The development of modern digital video technology has brought significant enhancement in the video quality for consumers, such as in DVD players and in digital TVs (DTV) compared to the analog TV systems. However, such digital video systems only enhance the video quality in terms of signal to noise ratio (SNR) and resolution, without regard to other important issues relating to video enhancement. Such issues include contrast enhancement, brightness enhancement, and detail enhancement. Generally, video enhancement processes comprise a collection of techniques that seek to improve the visual appearance of video when displayed. This primarily includes gray level and contrast manipulation, noise reduction, edge crispening and sharpening. Compared to image restoration, video or image enhancement methods neither increase the inherent information content in the data nor require mathematical modeling. The basic principle of video enhancement is to manipulate a given sequence of images so that their appearance on display media can be improved. Because quantifying the criteria for enhancement is difficult, conventional video enhancement techniques are empirical and require interactive procedures to obtain satisfactory results.
Among the techniques for video enhancement, contrast enhancement is important because it plays a fundamental role in the overall appearance of an image to human being. A human being's perception is sensitive to contrast rather than the absolute values themselves. Hence, it is natural to enhance the contrast of an image in order to provide a good looking image to human beings.

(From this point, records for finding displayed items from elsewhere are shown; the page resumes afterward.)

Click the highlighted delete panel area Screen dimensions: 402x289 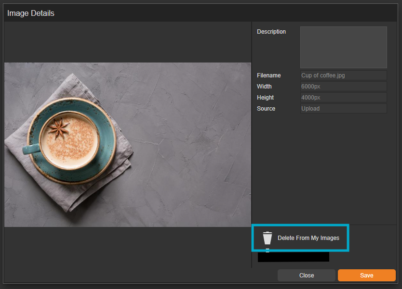(300, 238)
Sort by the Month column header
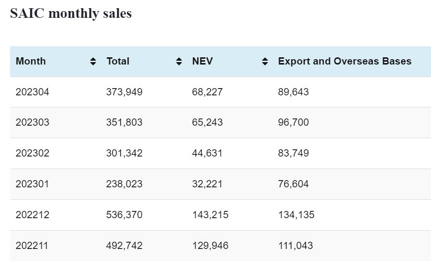 31,62
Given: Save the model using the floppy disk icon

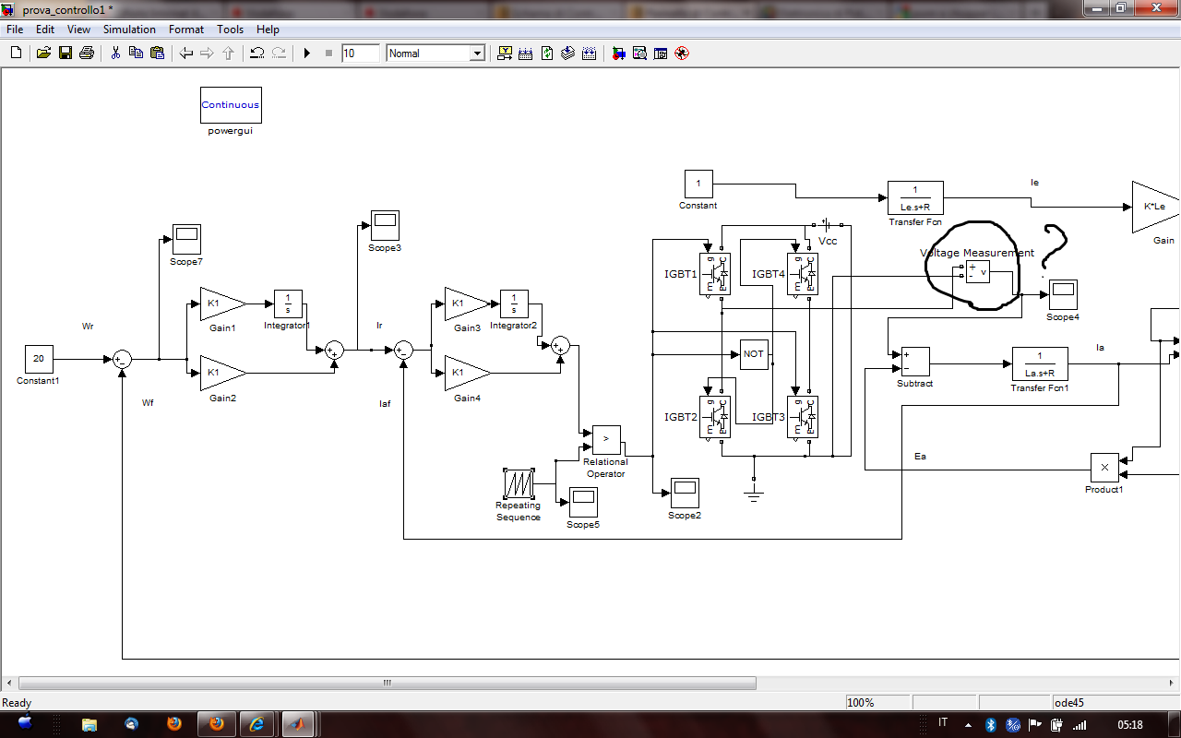Looking at the screenshot, I should (x=66, y=54).
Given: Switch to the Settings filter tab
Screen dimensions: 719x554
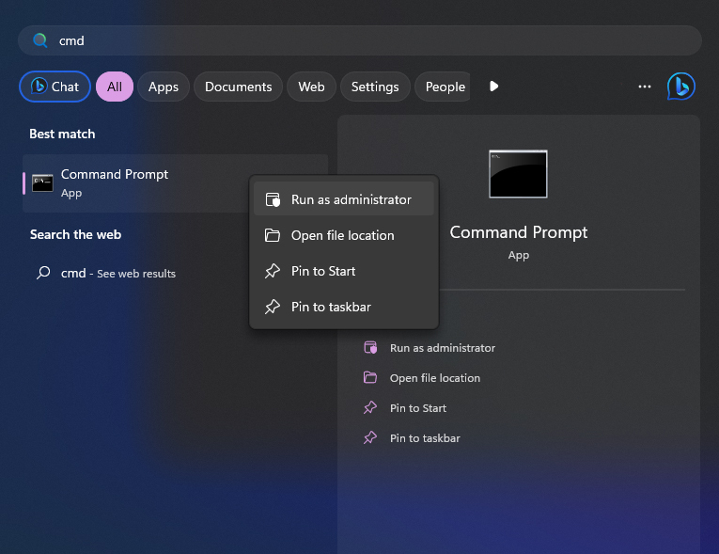Looking at the screenshot, I should (375, 87).
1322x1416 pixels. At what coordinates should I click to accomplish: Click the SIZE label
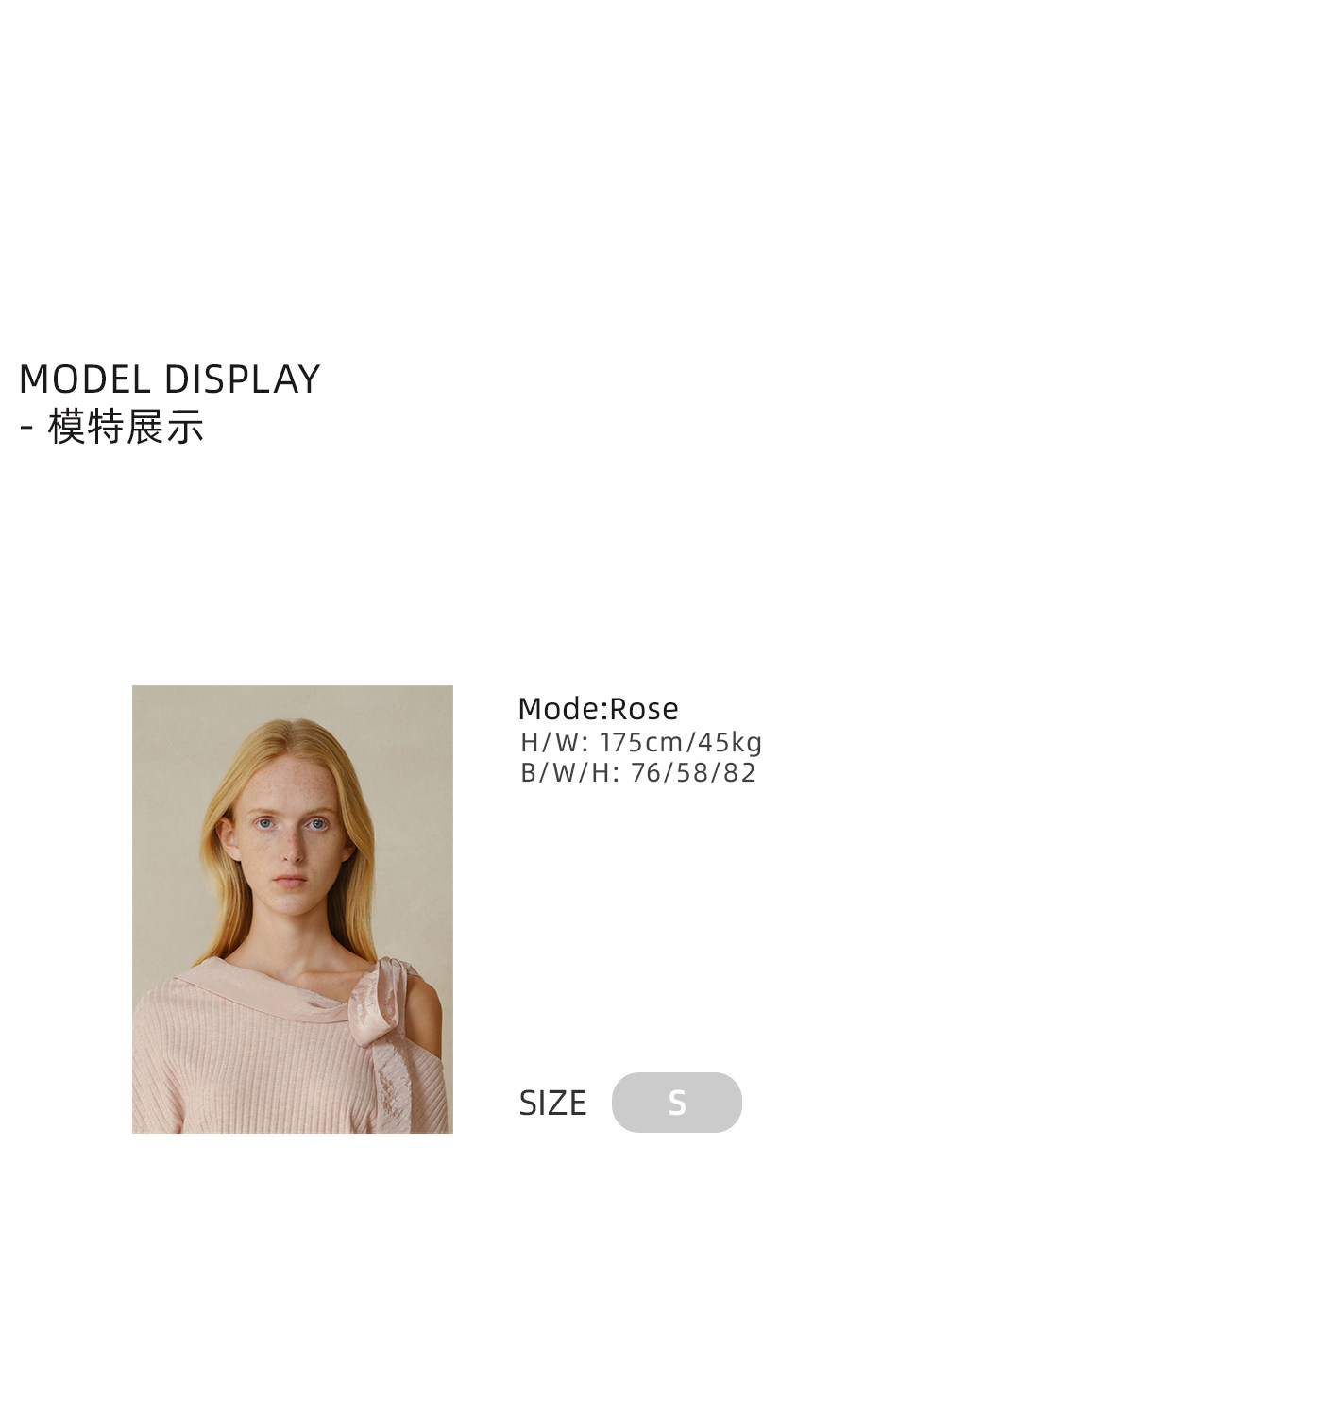[552, 1103]
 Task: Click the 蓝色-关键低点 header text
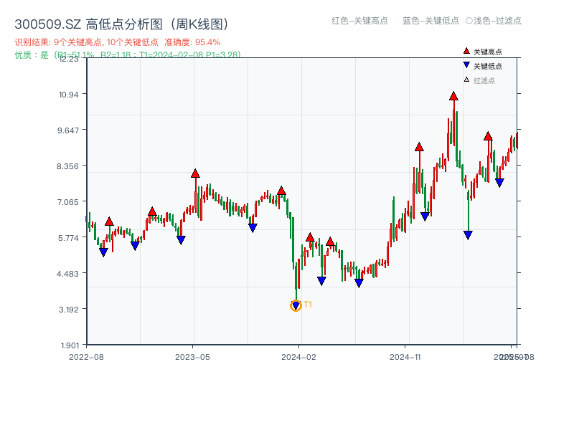pyautogui.click(x=431, y=21)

Contrast enhancement involves considering the overall appearance of a given image rather than local appearances such as edge crispening or peaking. There are conventional models of contrast enhancement, and some examples include the root law and the logarithmic law. Image enhancement by contrast manipulation has been performed in various fields of medical image processing, astronomical image processing, satellite image processing, infrared image processing, etc. For example, histogram equalization is a useful method in X-ray image processing because it enhances the details of an X-ray image significantly to e.g. detect tumors easily.
Although several conventional methods for contrast enhancement exist, their primary application is limited to still images. Direct applications of such methods to moving images results in visual artifacts such as unnatural appearance or over-enhancement. Hence, such methods are not suitable for consumer products such as TV whose primary content is a sequence of images. Therefore, there is a need for a contrast enhancement method that is applicable to a video sequence which inherently has time-varying characteristics.